The two white creatures were sexless. But he of Malacandra was masculine (not male); she of Perelandra was feminine (not female). Malacandra seemed to him to have the look of one standing armed, at the ramparts of his own remote archaic world, in ceaseless vigilance, his eyes ever roaming the earth-ward horizon whence his danger came long ago. "A sailor's look," Ransom once said to me; "you know . . . eyes that are impregnated with distance."

But the eyes of Perelandra opened, as it were, inward, as if they were the curtained gateway to a world of waves and murmurings and wandering airs, of life that rocked in winds and splashed on mossy stones and descended as the dew and arose sunward in thin-spun delicacy of mist.
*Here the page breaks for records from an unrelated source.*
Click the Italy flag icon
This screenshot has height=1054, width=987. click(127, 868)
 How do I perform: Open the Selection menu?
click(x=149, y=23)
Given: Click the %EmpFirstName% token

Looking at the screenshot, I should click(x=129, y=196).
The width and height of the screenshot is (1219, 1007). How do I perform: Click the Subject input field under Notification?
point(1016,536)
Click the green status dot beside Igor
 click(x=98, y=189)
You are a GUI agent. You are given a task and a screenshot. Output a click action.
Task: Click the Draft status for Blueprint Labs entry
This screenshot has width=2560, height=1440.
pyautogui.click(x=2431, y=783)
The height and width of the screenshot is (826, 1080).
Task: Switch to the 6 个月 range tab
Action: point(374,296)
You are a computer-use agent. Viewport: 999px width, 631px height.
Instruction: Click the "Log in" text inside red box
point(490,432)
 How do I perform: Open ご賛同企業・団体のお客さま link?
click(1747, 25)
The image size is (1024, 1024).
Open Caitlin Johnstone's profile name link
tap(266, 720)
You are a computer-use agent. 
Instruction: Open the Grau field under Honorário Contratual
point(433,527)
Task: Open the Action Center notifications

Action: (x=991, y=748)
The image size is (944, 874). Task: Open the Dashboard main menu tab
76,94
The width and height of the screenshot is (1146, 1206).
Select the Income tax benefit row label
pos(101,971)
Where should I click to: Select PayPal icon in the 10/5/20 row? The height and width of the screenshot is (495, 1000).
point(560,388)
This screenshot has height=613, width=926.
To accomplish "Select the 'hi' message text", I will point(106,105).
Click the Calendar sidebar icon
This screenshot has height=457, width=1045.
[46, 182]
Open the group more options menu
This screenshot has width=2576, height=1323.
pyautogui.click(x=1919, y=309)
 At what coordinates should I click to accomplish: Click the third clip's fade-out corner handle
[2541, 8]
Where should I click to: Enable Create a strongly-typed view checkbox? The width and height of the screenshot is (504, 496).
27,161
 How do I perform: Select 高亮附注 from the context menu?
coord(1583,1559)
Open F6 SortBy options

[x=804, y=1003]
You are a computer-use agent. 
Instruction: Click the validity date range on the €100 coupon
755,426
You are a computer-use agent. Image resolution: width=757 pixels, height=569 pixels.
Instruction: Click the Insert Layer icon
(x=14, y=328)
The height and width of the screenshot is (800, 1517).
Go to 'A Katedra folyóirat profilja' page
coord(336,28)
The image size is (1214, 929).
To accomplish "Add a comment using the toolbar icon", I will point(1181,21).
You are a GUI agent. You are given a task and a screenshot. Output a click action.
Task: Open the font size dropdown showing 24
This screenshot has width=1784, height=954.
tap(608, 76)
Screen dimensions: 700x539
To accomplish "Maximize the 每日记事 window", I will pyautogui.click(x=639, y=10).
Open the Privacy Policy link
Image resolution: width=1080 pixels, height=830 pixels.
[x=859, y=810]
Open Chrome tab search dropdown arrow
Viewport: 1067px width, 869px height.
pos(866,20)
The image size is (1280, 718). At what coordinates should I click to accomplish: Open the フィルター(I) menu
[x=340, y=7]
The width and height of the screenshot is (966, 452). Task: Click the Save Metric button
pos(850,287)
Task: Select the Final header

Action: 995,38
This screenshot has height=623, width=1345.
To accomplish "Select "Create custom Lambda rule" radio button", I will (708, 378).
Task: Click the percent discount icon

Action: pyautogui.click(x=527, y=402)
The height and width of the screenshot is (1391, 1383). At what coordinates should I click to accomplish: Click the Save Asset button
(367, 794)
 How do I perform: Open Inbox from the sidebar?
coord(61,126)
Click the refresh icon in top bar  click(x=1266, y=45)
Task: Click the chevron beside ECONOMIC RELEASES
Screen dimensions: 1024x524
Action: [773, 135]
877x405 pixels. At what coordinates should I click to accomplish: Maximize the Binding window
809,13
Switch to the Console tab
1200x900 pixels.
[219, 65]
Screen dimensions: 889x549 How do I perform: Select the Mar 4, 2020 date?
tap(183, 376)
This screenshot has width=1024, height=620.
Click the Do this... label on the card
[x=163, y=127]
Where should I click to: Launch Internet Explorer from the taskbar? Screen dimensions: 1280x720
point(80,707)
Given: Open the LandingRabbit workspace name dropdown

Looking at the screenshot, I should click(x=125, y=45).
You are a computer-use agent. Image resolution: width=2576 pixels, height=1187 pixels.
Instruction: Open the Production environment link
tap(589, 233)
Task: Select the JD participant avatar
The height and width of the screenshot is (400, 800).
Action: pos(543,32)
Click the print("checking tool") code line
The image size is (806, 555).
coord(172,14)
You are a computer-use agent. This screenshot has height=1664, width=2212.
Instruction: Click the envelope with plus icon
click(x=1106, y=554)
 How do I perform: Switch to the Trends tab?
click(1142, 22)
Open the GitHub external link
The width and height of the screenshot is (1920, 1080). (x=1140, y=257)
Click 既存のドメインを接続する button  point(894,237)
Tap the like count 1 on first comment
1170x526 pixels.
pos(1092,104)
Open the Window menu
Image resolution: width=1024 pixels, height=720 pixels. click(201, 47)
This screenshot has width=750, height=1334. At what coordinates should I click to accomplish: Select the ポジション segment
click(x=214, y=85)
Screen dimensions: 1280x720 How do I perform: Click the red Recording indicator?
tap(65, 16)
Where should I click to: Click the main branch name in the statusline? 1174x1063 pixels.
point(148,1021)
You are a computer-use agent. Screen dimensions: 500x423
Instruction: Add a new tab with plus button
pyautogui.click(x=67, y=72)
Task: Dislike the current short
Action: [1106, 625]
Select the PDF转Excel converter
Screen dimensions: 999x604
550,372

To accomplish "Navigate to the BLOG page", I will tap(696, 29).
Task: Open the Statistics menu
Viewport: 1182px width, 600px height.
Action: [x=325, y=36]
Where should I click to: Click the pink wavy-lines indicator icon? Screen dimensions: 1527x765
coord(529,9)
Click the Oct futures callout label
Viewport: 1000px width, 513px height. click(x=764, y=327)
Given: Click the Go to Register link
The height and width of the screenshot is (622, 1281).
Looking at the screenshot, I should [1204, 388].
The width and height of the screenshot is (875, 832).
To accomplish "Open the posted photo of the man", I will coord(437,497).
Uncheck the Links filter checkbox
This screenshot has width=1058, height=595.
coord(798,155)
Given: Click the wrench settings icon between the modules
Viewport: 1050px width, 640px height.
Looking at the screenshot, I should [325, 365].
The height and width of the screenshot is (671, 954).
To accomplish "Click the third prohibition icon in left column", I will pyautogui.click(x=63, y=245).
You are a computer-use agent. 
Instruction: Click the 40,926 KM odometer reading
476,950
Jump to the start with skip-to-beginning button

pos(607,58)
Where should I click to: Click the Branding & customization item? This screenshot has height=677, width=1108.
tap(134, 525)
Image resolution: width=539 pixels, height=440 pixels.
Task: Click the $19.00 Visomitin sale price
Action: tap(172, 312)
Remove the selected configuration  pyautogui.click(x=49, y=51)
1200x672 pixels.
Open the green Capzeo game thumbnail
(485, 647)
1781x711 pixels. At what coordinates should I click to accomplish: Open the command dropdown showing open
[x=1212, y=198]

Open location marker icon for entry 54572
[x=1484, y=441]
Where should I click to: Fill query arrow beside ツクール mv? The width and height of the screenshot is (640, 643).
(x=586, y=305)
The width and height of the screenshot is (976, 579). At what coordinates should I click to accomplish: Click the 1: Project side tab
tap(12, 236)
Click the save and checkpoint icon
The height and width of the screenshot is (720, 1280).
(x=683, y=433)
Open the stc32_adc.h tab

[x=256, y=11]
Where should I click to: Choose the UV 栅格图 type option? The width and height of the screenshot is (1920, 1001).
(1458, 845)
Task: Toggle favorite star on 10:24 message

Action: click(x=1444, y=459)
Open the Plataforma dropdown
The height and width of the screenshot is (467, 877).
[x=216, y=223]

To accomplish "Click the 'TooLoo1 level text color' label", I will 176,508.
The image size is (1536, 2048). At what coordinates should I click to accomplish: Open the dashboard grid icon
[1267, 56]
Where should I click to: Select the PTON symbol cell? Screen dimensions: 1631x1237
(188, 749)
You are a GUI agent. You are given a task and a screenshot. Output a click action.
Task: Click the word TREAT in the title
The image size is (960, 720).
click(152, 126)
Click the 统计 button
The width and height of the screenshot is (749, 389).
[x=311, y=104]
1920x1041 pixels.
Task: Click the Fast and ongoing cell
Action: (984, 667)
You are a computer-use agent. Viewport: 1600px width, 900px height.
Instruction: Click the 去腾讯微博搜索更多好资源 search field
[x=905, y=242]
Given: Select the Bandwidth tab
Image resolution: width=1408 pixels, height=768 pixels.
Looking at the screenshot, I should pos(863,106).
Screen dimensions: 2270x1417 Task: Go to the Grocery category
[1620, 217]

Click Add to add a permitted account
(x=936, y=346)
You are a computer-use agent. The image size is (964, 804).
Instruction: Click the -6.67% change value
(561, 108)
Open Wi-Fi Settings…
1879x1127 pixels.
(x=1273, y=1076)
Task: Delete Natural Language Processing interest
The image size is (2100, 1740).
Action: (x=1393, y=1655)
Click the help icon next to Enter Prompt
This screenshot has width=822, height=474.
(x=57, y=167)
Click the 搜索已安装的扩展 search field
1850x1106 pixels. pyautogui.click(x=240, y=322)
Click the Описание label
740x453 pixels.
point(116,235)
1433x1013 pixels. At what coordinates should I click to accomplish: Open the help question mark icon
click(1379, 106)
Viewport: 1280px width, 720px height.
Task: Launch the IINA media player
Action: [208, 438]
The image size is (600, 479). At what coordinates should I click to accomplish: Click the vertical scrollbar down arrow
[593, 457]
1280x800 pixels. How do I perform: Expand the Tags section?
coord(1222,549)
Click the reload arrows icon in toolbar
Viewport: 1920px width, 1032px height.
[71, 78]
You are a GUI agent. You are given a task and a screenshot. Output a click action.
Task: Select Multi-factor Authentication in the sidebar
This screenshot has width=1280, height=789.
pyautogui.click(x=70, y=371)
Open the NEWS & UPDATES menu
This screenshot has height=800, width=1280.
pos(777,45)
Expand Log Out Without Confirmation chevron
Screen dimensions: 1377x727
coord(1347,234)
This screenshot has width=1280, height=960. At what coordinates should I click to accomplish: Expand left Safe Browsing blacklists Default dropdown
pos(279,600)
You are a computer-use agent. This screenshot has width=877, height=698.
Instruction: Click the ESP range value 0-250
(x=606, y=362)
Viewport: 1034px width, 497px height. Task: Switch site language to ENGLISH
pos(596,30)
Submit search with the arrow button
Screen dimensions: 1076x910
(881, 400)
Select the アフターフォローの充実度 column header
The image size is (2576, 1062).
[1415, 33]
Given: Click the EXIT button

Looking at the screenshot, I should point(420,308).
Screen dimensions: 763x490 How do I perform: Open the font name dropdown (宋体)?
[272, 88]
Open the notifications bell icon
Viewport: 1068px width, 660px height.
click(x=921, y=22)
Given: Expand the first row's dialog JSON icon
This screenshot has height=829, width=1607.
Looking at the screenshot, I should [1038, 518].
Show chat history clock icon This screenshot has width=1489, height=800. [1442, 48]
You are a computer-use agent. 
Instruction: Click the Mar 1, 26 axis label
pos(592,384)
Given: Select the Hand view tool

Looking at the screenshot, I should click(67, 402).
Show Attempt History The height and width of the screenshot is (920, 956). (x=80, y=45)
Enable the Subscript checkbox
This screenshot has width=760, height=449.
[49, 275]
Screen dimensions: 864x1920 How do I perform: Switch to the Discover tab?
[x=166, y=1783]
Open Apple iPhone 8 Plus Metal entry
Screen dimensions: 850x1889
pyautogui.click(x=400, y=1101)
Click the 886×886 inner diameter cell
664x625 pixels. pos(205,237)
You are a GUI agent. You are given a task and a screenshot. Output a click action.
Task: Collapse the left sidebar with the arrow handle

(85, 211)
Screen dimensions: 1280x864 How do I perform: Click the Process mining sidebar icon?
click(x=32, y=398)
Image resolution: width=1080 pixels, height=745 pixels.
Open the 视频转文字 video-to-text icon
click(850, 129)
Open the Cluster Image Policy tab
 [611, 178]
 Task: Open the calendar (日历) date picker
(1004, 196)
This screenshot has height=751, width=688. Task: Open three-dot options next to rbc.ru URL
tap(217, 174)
On Mars the very forests are of stone; in Venus the lands swim. For now he thought of them no more as Malacandra and Perelandra. He called them by their Tellurian names. With deep wonder he thought to himself, "My eyes have seen Mars and Venus. I have seen Ares and Aphrodite."
~C.S. Lewis, Perelandra(1944), Chapter 16.

View more art by this artist at ANS graphics

1 Comment(s):

At Tue Sep 21, 10:20:00 AM EST, Blogger Arevanye said...

Hmm...I wonder if he meant it to be taken that masculine was "cold and lifeless". I just thought that he was describing the warlike Roman god Mars. Here's a passage from Wikipedia:

"Mars was the Roman god of war and the son of Juno and a magical flower (or Zeus) and initially was the Roman god of fertility and vegetation, and protector of cattle, but later he became associated with battle. As the god of spring, when his major festivals were held, he presided over agriculture in general. In his warlike aspect, Mars was offered sacrifices before combat and was said to appear on the battlefield accompanied by Bellona, a warrior goddess variously identified as his wife, sister or daughter. His wife was also said to be Nerio.

It is believed that Mars was originally an ancient chthonic god of spring, nature, fertility and cattle. He fused with the Greek Ares and became a god of death and war as well."

(I had to look up "chthonic"--it means "Of or relating to the underworld"--my new word of the day!)